>> BEGIN Records for this exercise
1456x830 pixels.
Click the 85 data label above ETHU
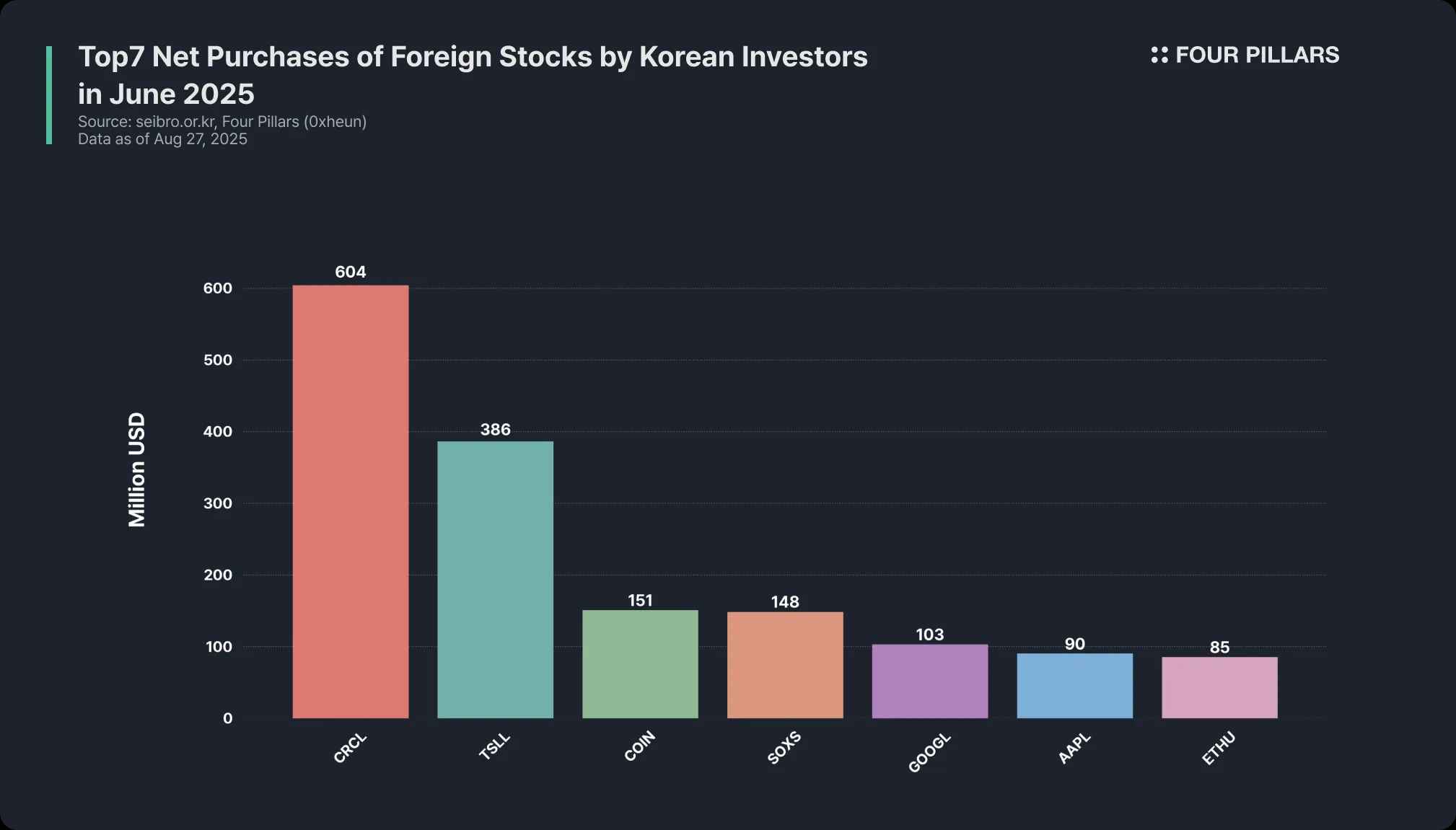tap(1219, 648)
>> END Records for this exercise
>> BEGIN Records for this exercise
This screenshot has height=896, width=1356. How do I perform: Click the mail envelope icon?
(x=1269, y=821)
>> END Records for this exercise
>> BEGIN Records for this exercise
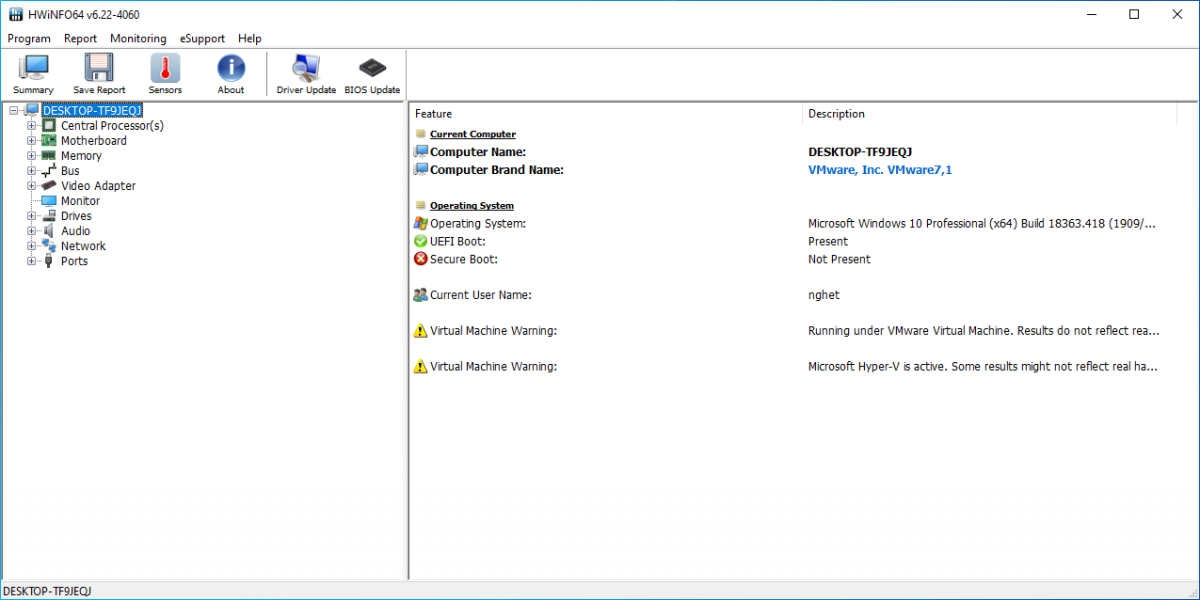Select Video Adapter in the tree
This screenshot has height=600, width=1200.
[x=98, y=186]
>> END Records for this exercise
## [What is required]
Show each line of the records above that contains the word "screenshot", treating uppercase and lowercase as different.

## [Response]
This screenshot has height=896, width=1356. How do I perform: Click the mail envelope icon?
This screenshot has height=600, width=1200.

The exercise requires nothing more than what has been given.